I'm looking for a proof of: $$1 + {1\over 8} + {1 \over 27} + \dots + {1 \over n^3} < 1.5 − {1 \over n}$$ for all integers $n>2$.
I have been working on proof by mathematical induction for a few weeks now. It is tricky but I can usually get the correct result but I encountered this problem using an inequality and of course I can test the base case but I can't figure out for the life of me do the rest.
On
Hint: show that is true for $n=3$. Suposse that is true for $n=k$, and then proof that is true for $n=k+1$, $$1 + {1\over 8} + {1 \over 27} + \dots + {1 \over k^3} + {1 \over (k+1)^3}< 1.5 − {1 \over (k+1)}$$ is same $$1 + {1\over 8} + {1 \over 27} + \dots + {1 \over k^3} + {1 \over (k+1)^3}< 1.5− {1 \over k}+ {1 \over k}− {1 \over (k+1)}$$ Then proof that $${1 \over (k+1)^3}< {1 \over k}− {1 \over (k+1)}$$
On
Interesting question.
The limit as $n\to \infty$ is $\zeta(3)$ or Apery's constant.
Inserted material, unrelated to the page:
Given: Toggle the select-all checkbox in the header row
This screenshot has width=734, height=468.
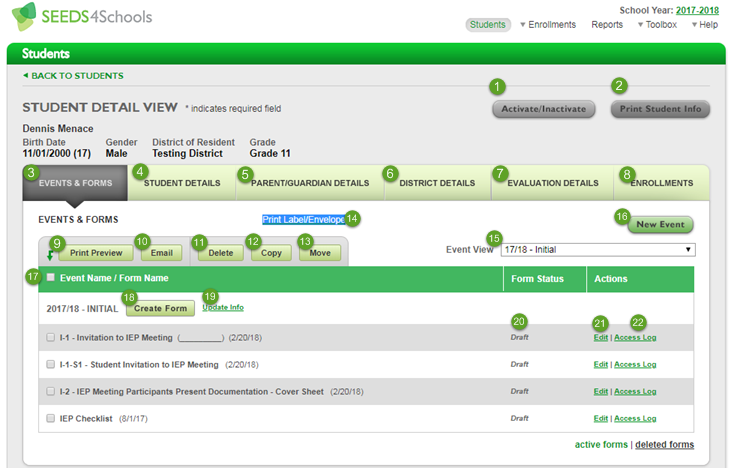Looking at the screenshot, I should coord(51,277).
The inequality to be proven shows that an upper bound for this is $1.5$.
(Apery's constant is actually $\zeta(3)=1.2020569031\cdots $)
The derivation below uses a direct approach instead of induction, and is provided for reference only.
First we note that
$$\begin{align}
\color{blue}{\frac 1{2^3}+\int_2^n\frac 1{x^3}dx}-\color{green}{\int_2^n\frac 1{x^2}dx}
&=\frac 18+\left(\frac 18-\frac 1{2n^2}\right)-\left(\frac 12-\frac 1n\right)\\
&=-\frac 14-\frac 1{2n^2}+\frac 1n\\
&=-\frac {n^2-4n+2}{4n^2}\\
&=-\frac {(n-\alpha)(n-\beta)}{4n^2}\qquad&&\small{\text{where $\alpha=2-\sqrt 2,\beta=2+\sqrt2$}}\\
&<0\qquad &&\text{for}\quad n>3 \;(n\in\mathbb N)\\
\Longrightarrow \color{blue}{\frac 1{2^3}+\int_2^n\frac 1{x^3}dx}&<\color{green}{\int_2^n\frac 1{x^2}dx}\\
\end{align}$$
Also,
$$\begin{align}
\color{orange}{\sum_{r=2}^n\frac 1{r^3}}<\color{blue}{\frac 1{2^3}+\int_2^n\frac 1{x^2}dx}\end{align}$$
Hence
$$\begin{align}
\color{orange}{\sum_{r=2}^n\frac 1{r^3}}&<\color{blue}{\frac 1{2^3}+\int_2^n\frac 1{x^3}dx}<&&\color{green}{\int_2^n\frac 1{x^2}dx}\\
\sum_{r=2}^n\frac 1{r^3}&<&&\int_2^n\frac 1{x^2}dx\\
1+\sum_{r=2}^n\frac 1{r^3}&<&&1+\int_2^n\frac 1{x^2}dx\\
\sum_{r=1}^n\frac 1{r^3}&<&&1+\left[-\frac 1x\right]_2^n=1+\frac 12-\frac 1n\\
\sum_{r=1}^n\frac 1{r^3}&<&&1.5-\frac 1n\qquad\blacksquare
\end{align}$$
It can be shown by hand that this inequality holds for $n=3$.
Hence the inequality holds for $n>2 (n\in\mathbb N)$
So, we have established the base case, which is $$1 + \frac18 + \frac{1}{27} < 1.5-\frac13$$ Now we assume we know that the inequality holds for all $n$ with $2<n \leq k$, for some $k\geq 3$, and we need to examine what happens for $n = k+1$, which means to examine this sum: $$ 1+\frac18+\frac{1}{27} +\cdots + \frac1{k^3} + \frac{1}{(k+1)^3} $$ Now, we have assumed for a fact (the induction hypothesis) that the sum of all terms except the last one is less than $1.5-1/k$: $$ \color{blue}{1+\frac18+\frac{1}{27} +\cdots + \frac1{k^3}} + \frac{1}{(k+1)^3} < \color{blue}{\frac32 - \frac{1}{k}} + \frac{1}{(k+1)^3} $$ and we want to compare this to $1.5-1/(k+1)$, i.e. $$ \frac32 - \frac{1}{k} + \frac{1}{(k+1)^3} \overset?<\frac32-\frac{1}{k+1}\\ \frac{1}{k} -\frac{1}{(k+1)^3} \overset?>\frac{1}{k+1} $$ and since we have assumed $k \geq 3$, this is true.